▶ [TEXT TO READ]:
The Outsider by Albert Camus (1942)

And just then it crossed my mind that one might fire, or not fire – and it would come to absolutely the same thing (p.62)

Part one

Mersault is a young French man, born and bred in Algeria, living and working in the capital Algiers. He is directionless, aimless, never really knows what to say to people, goes along with whatever people suggest. His mother’s been living in a home for over a year and the story opens as Mersault receives news of her death. He doesn’t know which day she actually died on, the telegram could have been delayed a day or two. Doesn’t know and doesn’t really care. He never used to visit her. It would have been too much bother.

Mersault catches a bus out to the village of Marengo and walks to the home to attend a night-long vigil and then the funeral, all of which he finds a chore. When they ask him if he wants a last look at his mother before they put the coffin lid on he says no. They look at him. He realises it was a mistake. The home and church officials talk to him but he hesitates, says whatever comes into his mind and generally makes a bad impression. When asked, he guiltily realises that he doesn’t know how old she was. He looks out the window and thinks what a nice walk he could have had, if only his mother hadn’t gone and died.

Back in Algeria his boss commiserates with him but Mersault, typically, doesn’t know what to say, exactly. Once or twice he lets slip his real feelings which is that he doesn’t feel anything but this goes down badly so he errs on the side of keeping his mouth shut. We meet his neighbours in his shabby tenement block (he can hear his neighbours through the walls), notably the old guy, Salamano, who walks his mangy mutt every day, and spends all his energy shouting and abusing it, until one day it runs off never to return.

Mersault observes the street life of his quarter of Algiers, the hot sun climbing the sky, the shop shutters opening, a bourgeois family going to church. Later, in the evenings, he observes the lads, the local ‘bloods’, coming back from the cinema, eyeing a gaggle of girls on the corner. All very laid back and evocative.

▶ [EXERCISE REQUIREMENTS]:
a) Answer these from the summary of The Outsider:
(i) To which village does Mersault take a bus before his mother's funeral?
(ii) What does Mersault answer when asked whether he wants a last look at his mother before the coffin lid goes on?
(iii) What is the name of the old neighbor who walks his dog every day?
b) Reproduce the passage of the summary of The Outsider starting with "Mersault observes the" and going on through "back and evocative.".
c) Write the next part of the summary of The Outsider, picking up after its final sentence.

▶ [ENTRIES]:
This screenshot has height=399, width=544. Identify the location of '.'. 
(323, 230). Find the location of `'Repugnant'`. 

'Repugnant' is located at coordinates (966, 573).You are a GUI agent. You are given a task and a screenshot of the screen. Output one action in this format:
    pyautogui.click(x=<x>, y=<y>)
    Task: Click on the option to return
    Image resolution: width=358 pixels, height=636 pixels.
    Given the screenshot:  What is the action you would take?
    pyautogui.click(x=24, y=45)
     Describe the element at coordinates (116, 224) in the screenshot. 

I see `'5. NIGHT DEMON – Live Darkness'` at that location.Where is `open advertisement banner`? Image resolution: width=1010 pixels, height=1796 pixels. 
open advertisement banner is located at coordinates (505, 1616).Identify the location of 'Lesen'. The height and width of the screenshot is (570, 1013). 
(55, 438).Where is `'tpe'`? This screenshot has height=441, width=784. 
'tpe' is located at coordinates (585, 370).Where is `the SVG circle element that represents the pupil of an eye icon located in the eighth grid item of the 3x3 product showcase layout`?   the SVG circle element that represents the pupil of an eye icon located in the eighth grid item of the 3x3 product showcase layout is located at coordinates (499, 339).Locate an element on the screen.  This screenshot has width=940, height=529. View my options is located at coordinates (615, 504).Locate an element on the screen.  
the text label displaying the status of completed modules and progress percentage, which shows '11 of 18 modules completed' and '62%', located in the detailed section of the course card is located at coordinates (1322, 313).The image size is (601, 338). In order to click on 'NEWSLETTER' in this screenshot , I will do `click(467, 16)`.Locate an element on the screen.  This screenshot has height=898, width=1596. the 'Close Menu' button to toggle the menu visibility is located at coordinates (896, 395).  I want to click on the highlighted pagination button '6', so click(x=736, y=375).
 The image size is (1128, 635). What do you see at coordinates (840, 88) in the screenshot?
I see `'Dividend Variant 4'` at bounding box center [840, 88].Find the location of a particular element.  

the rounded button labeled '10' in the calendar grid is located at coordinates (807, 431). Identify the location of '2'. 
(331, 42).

▶ [SET OF ANSWERS]:
a)
(i) Marengo
(ii) No
(iii) Salamano

b)
Mersault observes the street life of his quarter of Algiers, the hot sun climbing the sky, the shop shutters opening, a bourgeois family going to church. Later, in the evenings, he observes the lads, the local ‘bloods’, coming back from the cinema, eyeing a gaggle of girls on the corner. All very laid back and evocative.

c)
Mersault himself has picked up a girlfriend he meets casually at the beach, Marie Cardona who used to be a typist at his office. There are long sensual descriptions of swimming at the public pool or at a secluded bay. On the beach, in the cinema he touches her breast. They kiss. They go back to his flat and make love. Sunday follows Sunday in this lazy sensual way. When she asks him whether he loves her, he shrugs: probably not. She asks if he wants to get married. OK. Why not? He has no idea how much his indifference hurts her. Doesn’t care, either.

Also in his block is a loud young man, Raymond Sintès, who the neighbours often hear beating up his Arab girlfriend. Local rumour has it he’s a pimp, though he denies it. Mersault, drifting as usual, finds himself getting to know Raymond. He listens passively to Raymond’s harrowing description of how he routinely beats up his girl. In fact he’s recently been in a fight with the girl’s Arab brother. Mersault nods vague approval.

This is enough for rough Raymond to think Mersault is his friend and he asks Mersault to write a letter to the girlfriend, asking her to come to Raymond’s flat so they can make up. Them he explains, he’ll get her sexually aroused, begin to make love to her – and spit in her face.

Mersault can’t see any reason not to. A few days later, after the unfortunate girl does come back to Raymond’s flat, he beats her up, the cops are called, Mersault even allows himself to accompany Raymond to the police station to testify that it was the girlfriend’s fault, that Raymond caught her cheating on him. He doesn’t know whether this is true, it’s just Raymond asked him to help out and, you know, why not.

Thinking Mersault is now his pal, Raymond invites Mersault and Marie out to the house of a friend of his, Masson, on the coast. As they leave the apartment building to head for the bus station, Raymond points out a couple of Arabs watching from across the street: it’s the brother of the woman he beat up, and a mate.

Out at Masson’s place, they swim. They cook. They drink and chat. Raymond flirts with Marie who is uncomfortable but Mersault doesn’t really care. They have a massive lunch, fried fish then steak and chips with lots of wine, till they’re all pretty tipsy.

The menfolk decide to go for a stroll. They notice they’re being followed by the brother and his mate. Suddenly there’s a confrontation. Masson beats up the mate while Raymond takes on the brother. The latter pulls a knife and cuts Raymond badly on the arm and lip but the Europeans manage to fight them off. Masson and Mersault help Raymond back to the beach cottage and Masson recommends a doctor who always spends his Sundays out there, so he takes Raymond off to get patched up. A hour later he reappears, stitched up and in a bad mood. He insists he wants to go for another walk, the others discourage him, he gets cross and sets off with Mersault following.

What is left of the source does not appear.